The immediate neighborhood consisted of young families and my grandparents, the old folks of the street. Most of houses were modest in size and built on lots squared out of farmland that was ringed by woods. For my parents, the low-interest mortgage was their war chit from my father’s veteran’s benefits, the so-called G.I. Bill—a ticket out of the declining city. They paid $14,000 for the compact, three-bedroom ranch house in 1956. I found an undated receipt for a five percent down payment written in blue ink on a lined page torn from a pocket-sized, spiral-bound notebook:

Mr. Marion,

     Received from Mr. Marion

$700.00 deposit on House situated

on 1249 Hildreth St.

            Costas G. Psoinas

That’s not the name of a real estate agent. That’s the name of the house builder, the developer in today’s language, but back then the term was “contractor.” I’m pretty sure it was his first house sale or one of his first sales. He built many houses in the neighborhood, an area sometimes referred to as Crosby Heights for Crosby Road. Hildreth Street was the main street at the bottom of the hill. The new Janice Ave. and the venerable Crosby Road ran up the hill on either side. Three new streets linked those two: Christy, Stephen, and Gloria. Another uphill street was started but abandoned. The names are from the contractor’s family—his wife, Janice, and kids. Hildreth and Crosby are named for ancient Dracut families. Later, two small housing tracts were added to the neighborhood: Raven Acres and Cinderella Circle. Other builders developed these. Raven Acres has three streets: Raven Road, Oriole Drive, and Blue Jay Avenue. Cinderella Circle was carved out behind our house in what I knew as Gendreau’s field. Fifteen houses sprang up. I didn’t like the precious Cinderella name.

So many ethnic families from Lowell were moving into Dracut and other towns ringing the city that the Sun newspaper introduced Suburban News. Almost everyone had relatives in Lowell, shopped downtown, used dentists and doctors with offices on Merrimack Street, went to movies at the B. F. Keith and Strand theaters. Dracut offered none of these, but its Lakeview Park and Ballroom had long been popular with Lowell people. The amusement center on Lake Mascuppic, good for swimming and boating, had a dance hall, carousel, and arcade with a floating duck game. Pull a duck from circulating “pond water” at the counter and check to see if the number on the underside matches a prize like a plastic comb or a stuffed bear. Lakeview Park on the edge of town near Tyngsboro had been brought into easy reach by the street trolley company decades earlier.
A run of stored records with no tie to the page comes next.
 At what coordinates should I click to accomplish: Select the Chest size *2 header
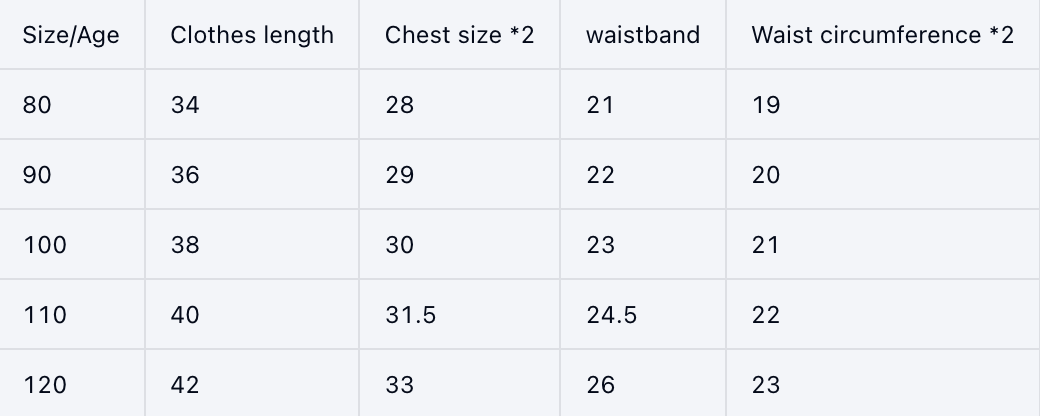[459, 35]
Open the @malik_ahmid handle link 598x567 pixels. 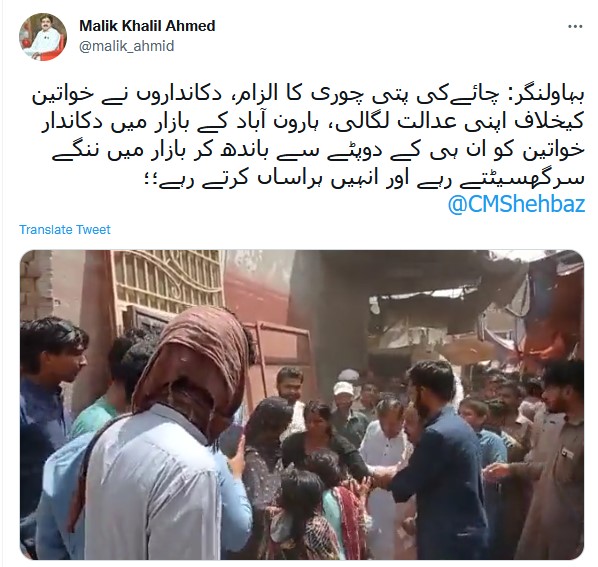[x=127, y=46]
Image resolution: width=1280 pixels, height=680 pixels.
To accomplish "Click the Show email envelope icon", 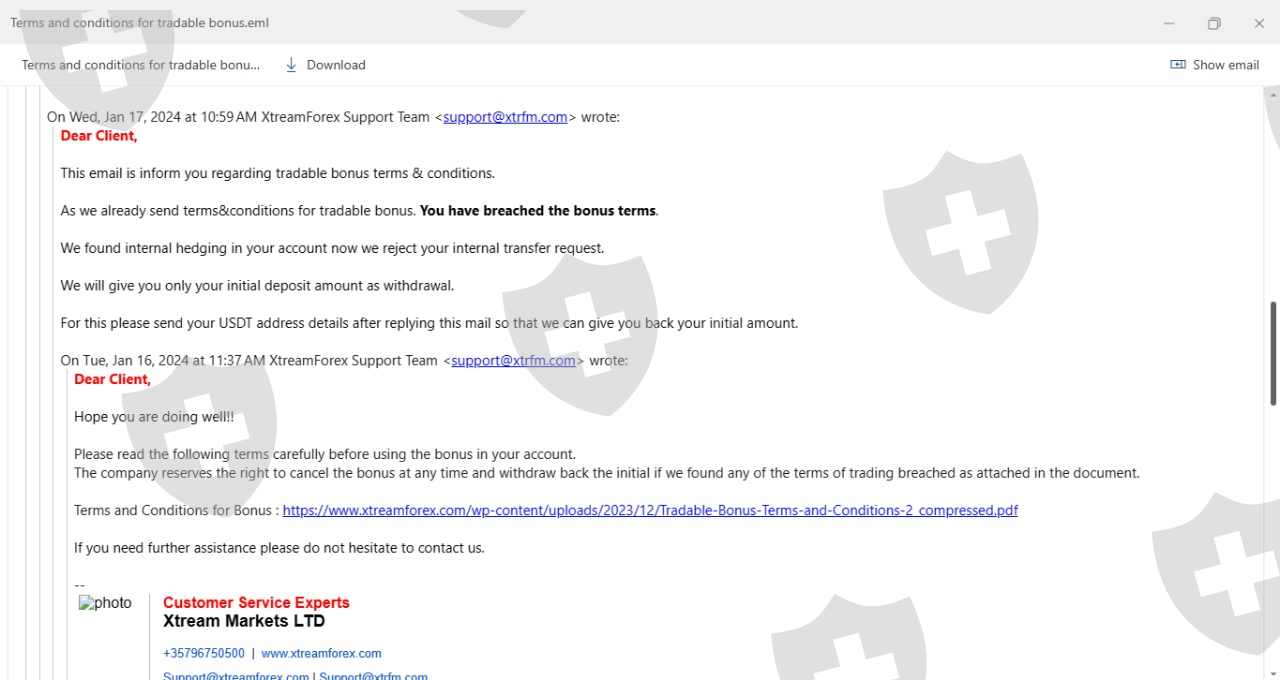I will (x=1178, y=65).
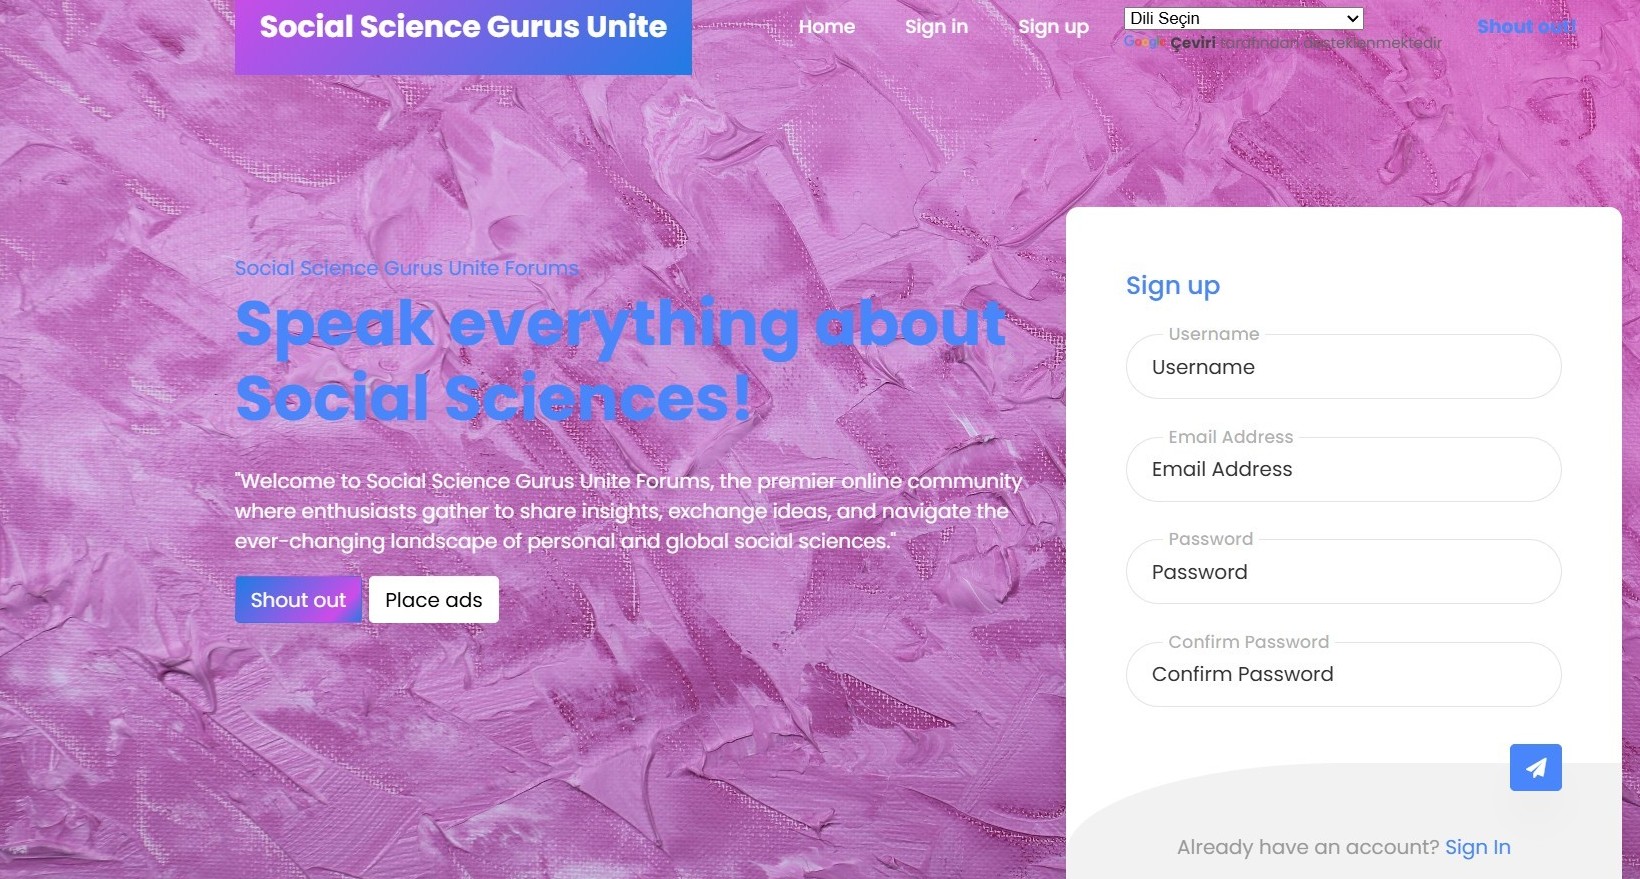Open the Dili Seçin language dropdown
Screen dimensions: 1640x879
[1243, 18]
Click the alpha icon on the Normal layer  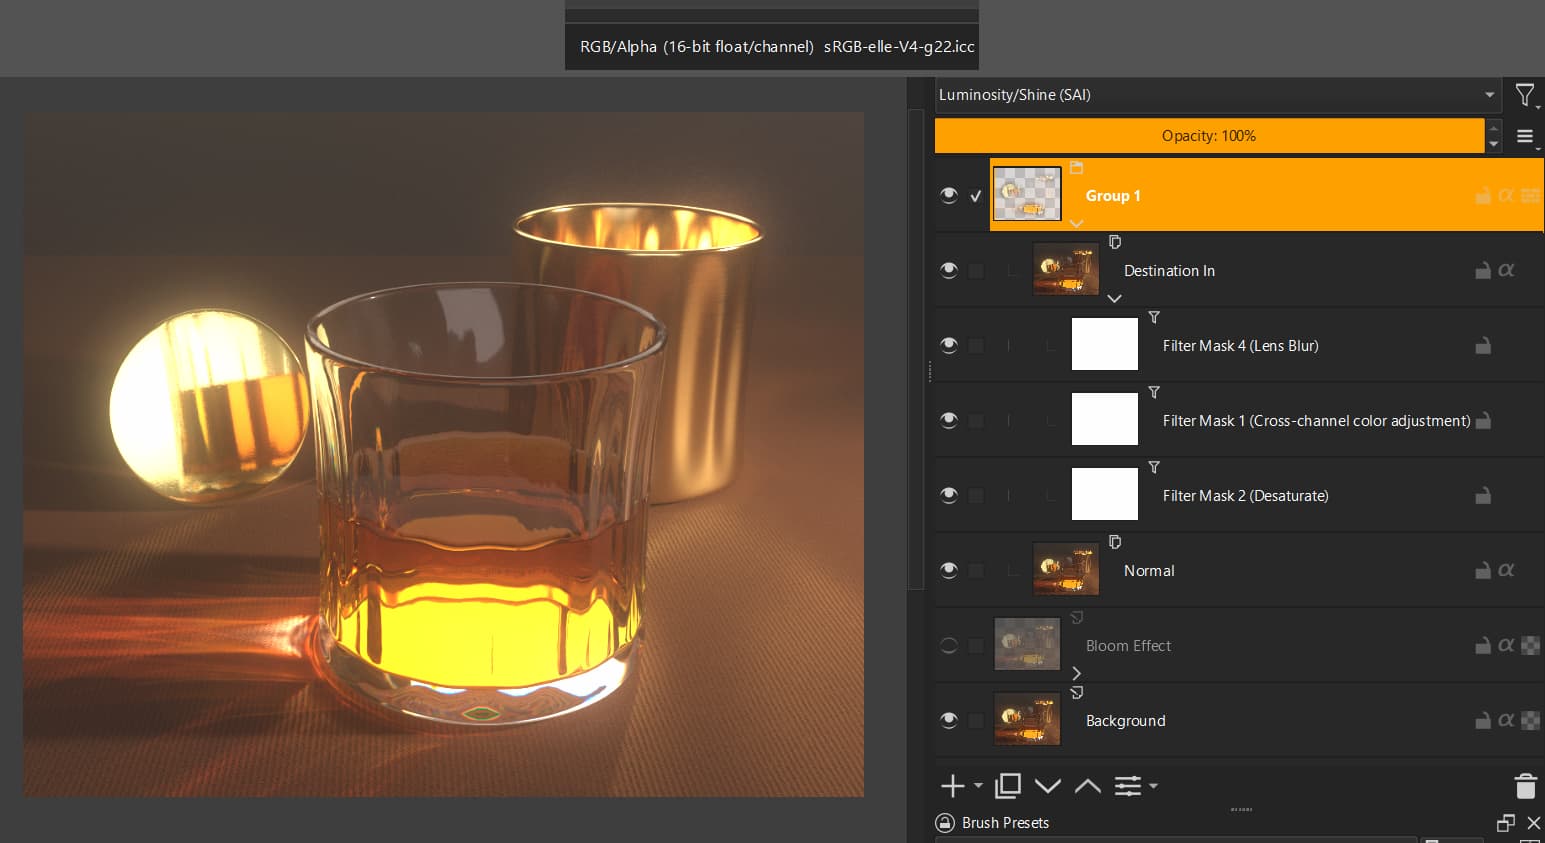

Later, an IGA supermarket opened near the high school and a dentist moved into the Navy Yard business cluster at Lakeview and Pleasant streets.
Here’s the layout:

C         G L O R I A                J

R         S T E P H E N            A

O         C H R I S T Y             N

S                                              I

B                                              C

Y                                              E

 

D E R

N                          E

I                              L

C                             L

A

                                      X <<<Marion house

<<< H     I     L     D     R     E     T    H>>>

 

This diagram is not to scale, but it shows the relationships of streets. While growing up, I didn’t know anyone versed in town history. That changed when I was a junior in high school and had a teacher who stressed the importance of local history—her name was Mrs. Norton. My parents were really Lowell people. Many third- and fourth-generation Franco Americans, Greek Americans, Irish Americans, and Polish Americans moved from Lowell to Dracut after World War II. These new suburban dwellers were more wrapped up in their ethnic backgrounds or the city’s history than in the town’s heritage.

Paul Marion (c) 2026

One Response to ‘The Map–Early Days in Dracut’ by Paul Marion

  1. Jeanne Balkas says:

    “Later, an IGA supermarket opened near the high school and a dentist moved into the Navy Yard business cluster at Lakeview and Pleasant streets”

    My mother’s maiden name was Sintros, and her father’s relatives owned and operated for 37 years the ‘Sintros Market’ on Lakeview Avenue, in the Collinsville section of Dracut where the CVS now is. It closed in 1984.